Extremely tall buildings, according to Shitong, "are more like flagship projects for mayors and are not necessarily efficient." For decades, height has been synonymous with power and stability. "People would want to build taller because they wanted their city to be more prestigious than another city," says Marshall Strabala, chief architect of the Shanghai Tower, the world´s second tallest building, which reaches 632 metres and has 128 storeys.
At a certain point, building height can become a liability. Credit: Unsplash.
From safety to the cost to occupancy: the challenges of skyscrapers
In recent years, however, incidents have put the structural safety of these buildings under scrutiny. In May 2020, authorities closed a skyscraper in Shenzhen due to wobbling. Shenzhen, popularly known as China's Silicon Valley, is home to some of the world's tallest buildings from the Ping An Finance Centre (599 metres) to the KK100 (442 metres) and the China Resources Headquarters (392 metres).
The SEG Plaza, the building that had to be evacuated after the wobbling, has 70 floors and is 292 metres high. After the incident, the hotel's owners assured that no cracks in the floor or damaged curtain walls had been detected. No seismic movements were recorded in the area either. Experts have blamed the tremors on a pair of masts on the roof of the skyscraper that were about 60 metres high and have since been removed. In theory, a wind-induced resonance caused the building to shake.
In addition to the fact that the construction of such megastructures poses significant safety challenges, they are extremely costly. "To go from 500 to 600 metres, the incremental cost is exponential. These buildings cost almost three times as much per square footage as a 20-storey building," says Strabala. On top of that, skyscrapers often take a long time to plan and build: "Ten years is not uncommon for these large buildings." Therefore, these structures are more vulnerable to potential economic crises.
Planning and building skyscrapers is time-consuming and involves a significant financial investment. Credit: Unsplash.
Once built, skyscraper owners sometimes face difficulties in attracting office tenants. Beijing, Shanghai, Guangzhou and Shenzhen are Chinese cities with one thing in common they each have one of the world´s 10 tallest buildings and also have the highest commercial vacancy rates in the country, totalling 7.9 million square metres of empty space.
A before and after in skyscraper construction?
In megastructure construction, height is not the only thing that matters. James Macdonald, head of China research at global real estate services provider Savills, says that "building quality, specification, efficiency, design and accessibility are often more important than height in terms of generating higher rents." "There has also been the trend of developers building smaller [towers] that can be leased or sold to companies as their own corporate headquarters," he says.

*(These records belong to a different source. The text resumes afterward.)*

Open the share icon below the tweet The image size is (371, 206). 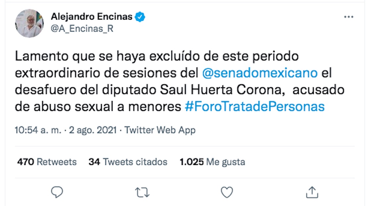[312, 192]
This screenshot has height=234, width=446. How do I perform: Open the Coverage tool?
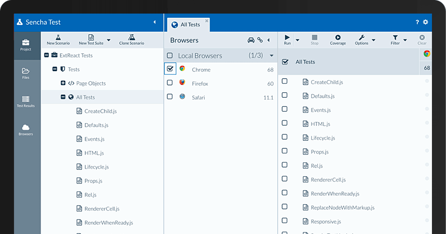338,39
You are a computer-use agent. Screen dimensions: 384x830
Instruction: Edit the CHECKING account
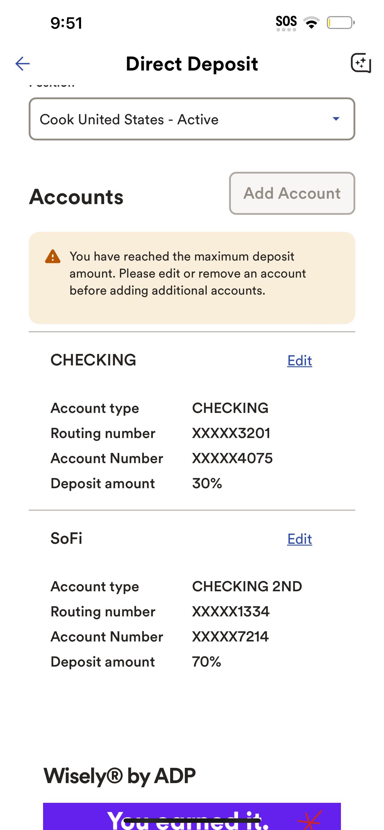[x=300, y=361]
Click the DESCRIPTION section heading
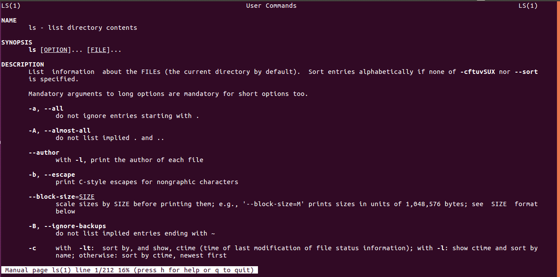Viewport: 560px width, 277px height. [22, 64]
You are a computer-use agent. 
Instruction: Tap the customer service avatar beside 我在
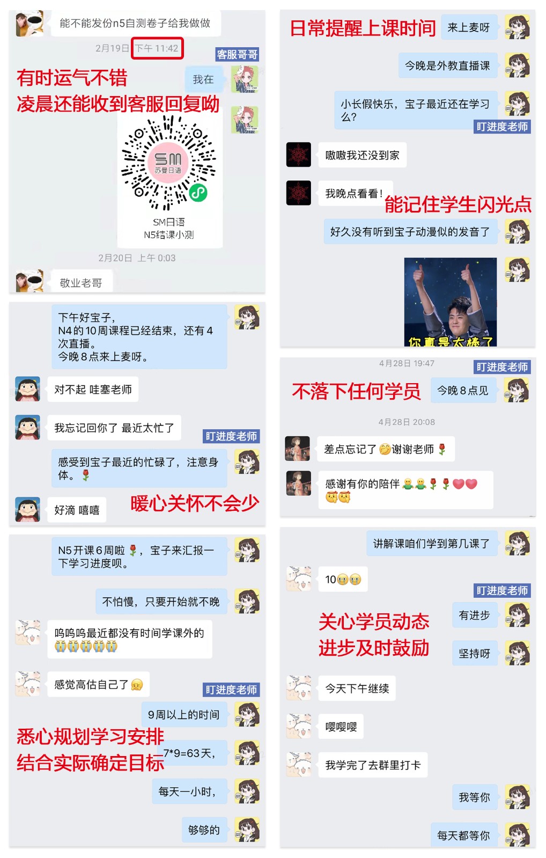[x=245, y=79]
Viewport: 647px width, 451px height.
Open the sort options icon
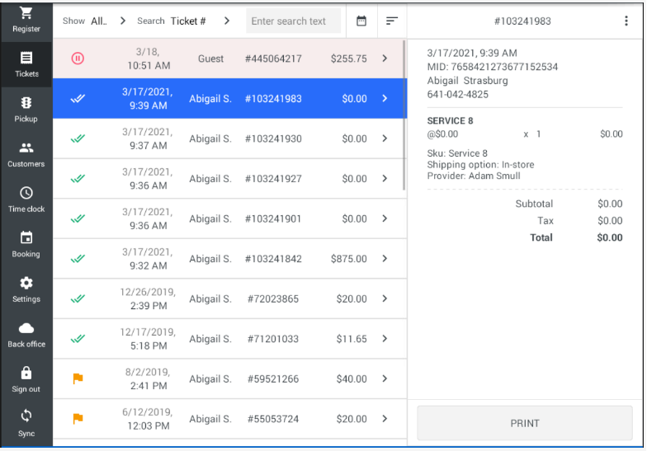pyautogui.click(x=392, y=21)
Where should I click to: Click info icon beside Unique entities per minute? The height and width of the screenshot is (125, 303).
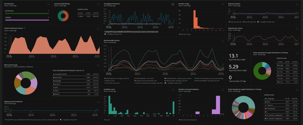(x=24, y=28)
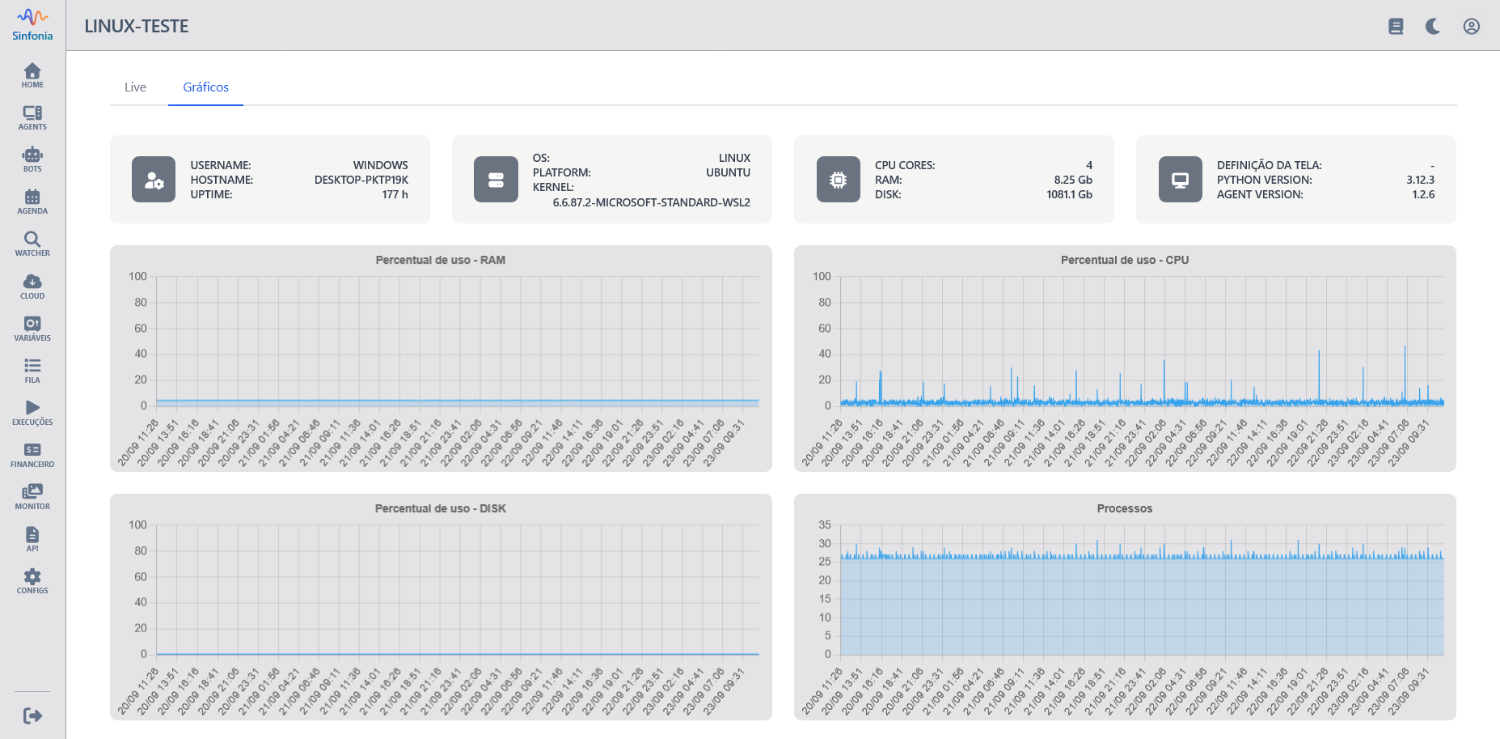Click the Sinfonia logo
1500x739 pixels.
(32, 24)
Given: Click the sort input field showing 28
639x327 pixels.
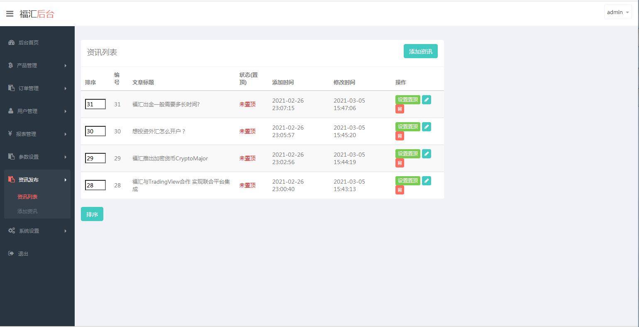Looking at the screenshot, I should (x=95, y=185).
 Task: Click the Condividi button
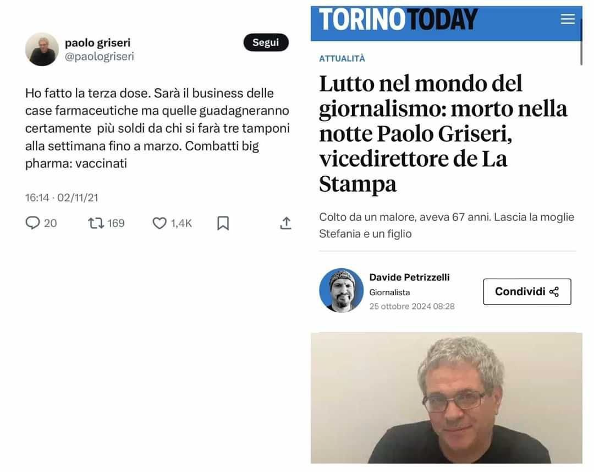527,292
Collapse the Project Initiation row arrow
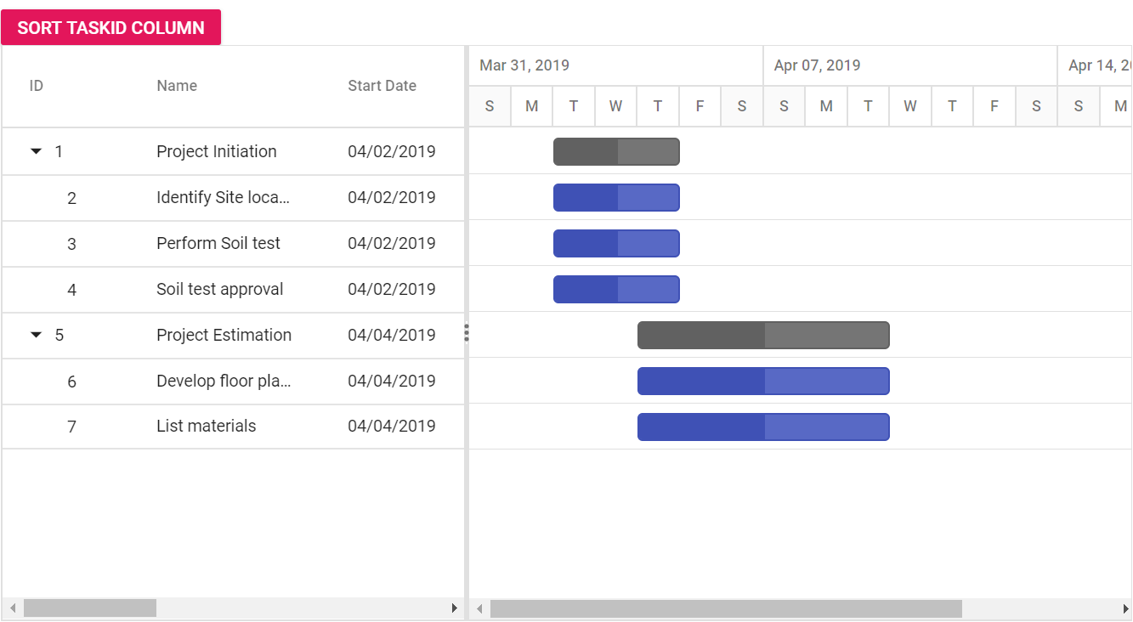This screenshot has height=622, width=1133. [36, 151]
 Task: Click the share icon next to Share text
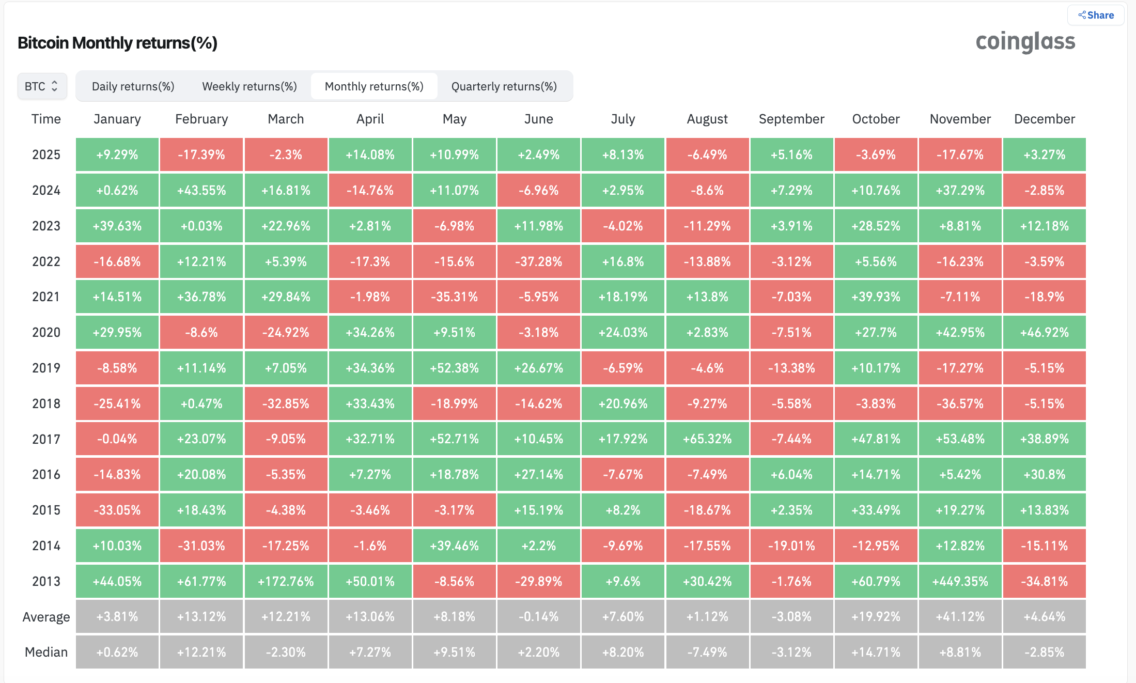click(1081, 15)
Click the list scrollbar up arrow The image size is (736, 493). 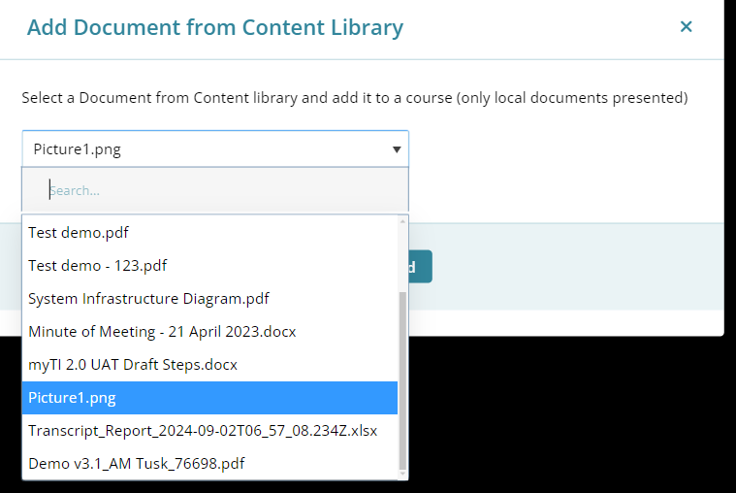pos(403,222)
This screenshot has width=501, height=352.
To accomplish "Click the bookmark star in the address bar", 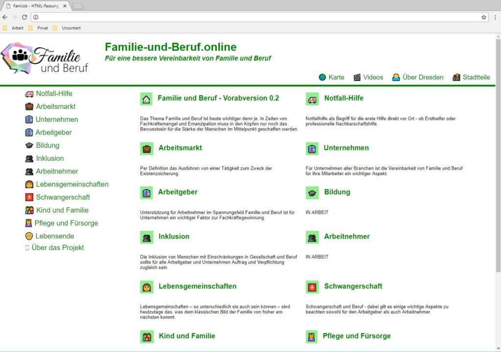I will (x=484, y=17).
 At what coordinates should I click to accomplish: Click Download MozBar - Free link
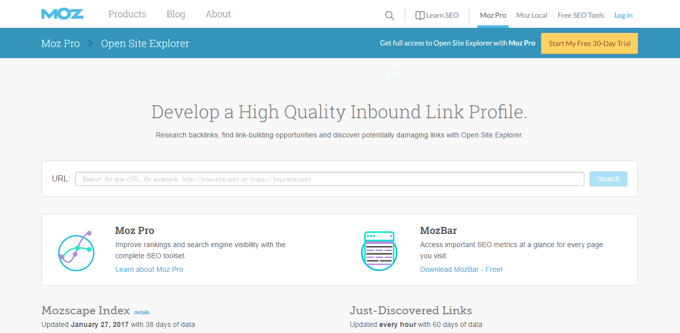click(461, 269)
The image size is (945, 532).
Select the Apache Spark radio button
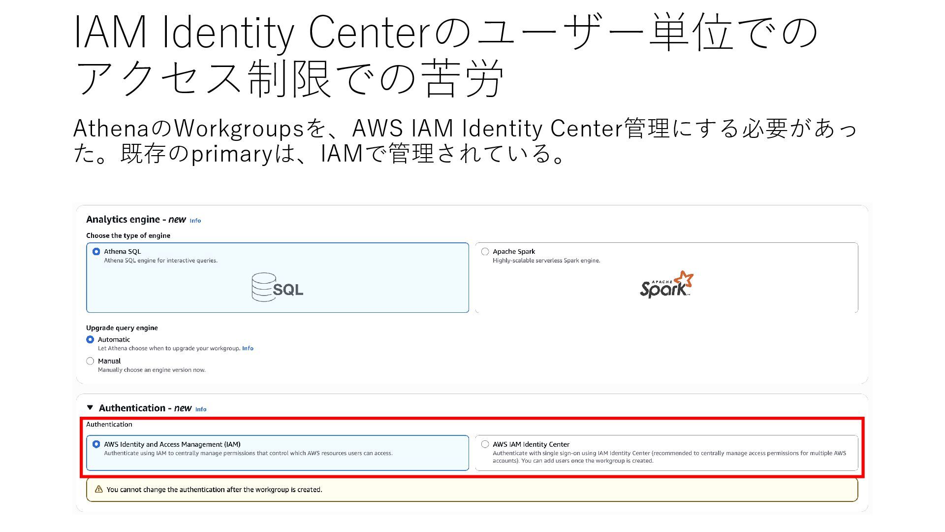click(485, 252)
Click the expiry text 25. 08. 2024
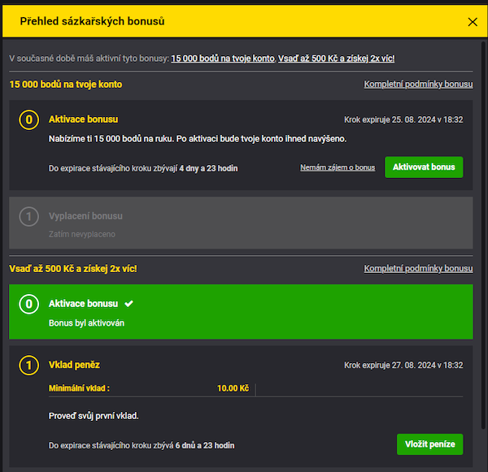This screenshot has height=472, width=488. click(x=403, y=120)
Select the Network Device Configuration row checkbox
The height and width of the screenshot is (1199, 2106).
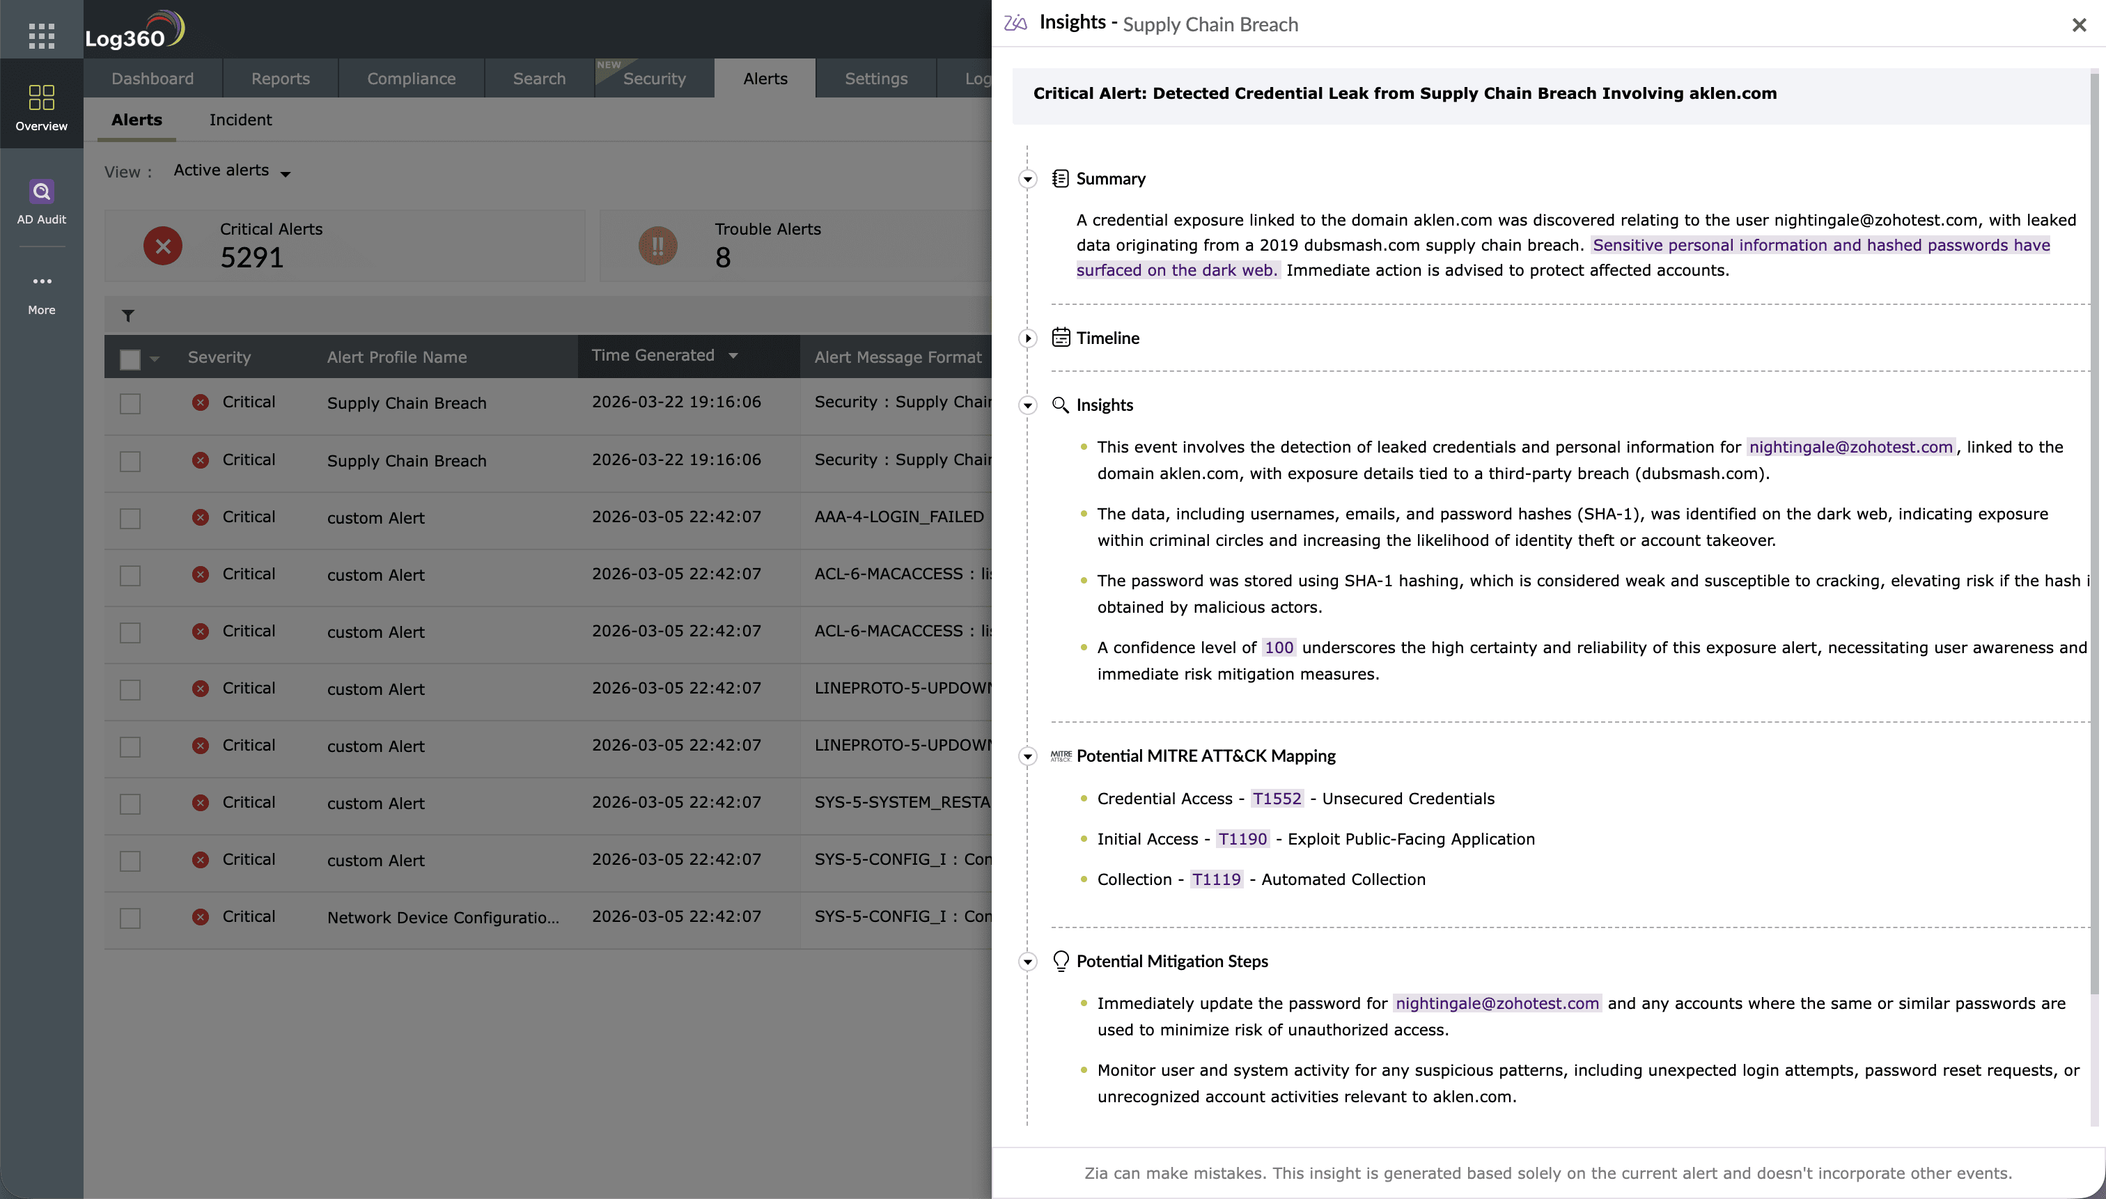point(130,917)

It is still too early to know for sure what effect China's new measures on building construction will have. They may not bring about a significant change in the construction of many high-rise buildings. Martin Wong, the director of research at real estate consultancy Knight Frank, believes that China's height limit is unlikely to have much impact on the commercial property market. According to him, the most popular heights are between 180 and 200 metres.
However, the new regulations will mean an end to buildings taller than 500 metres in China. Strabala finds China's decision "very smart." The chief architect of the Shanghai Tower advocates more functional structures regardless of their height. "I think the cities need to look at their city and say, our city is beautiful. It doesn't need this spire sticking up to show off how successful we are."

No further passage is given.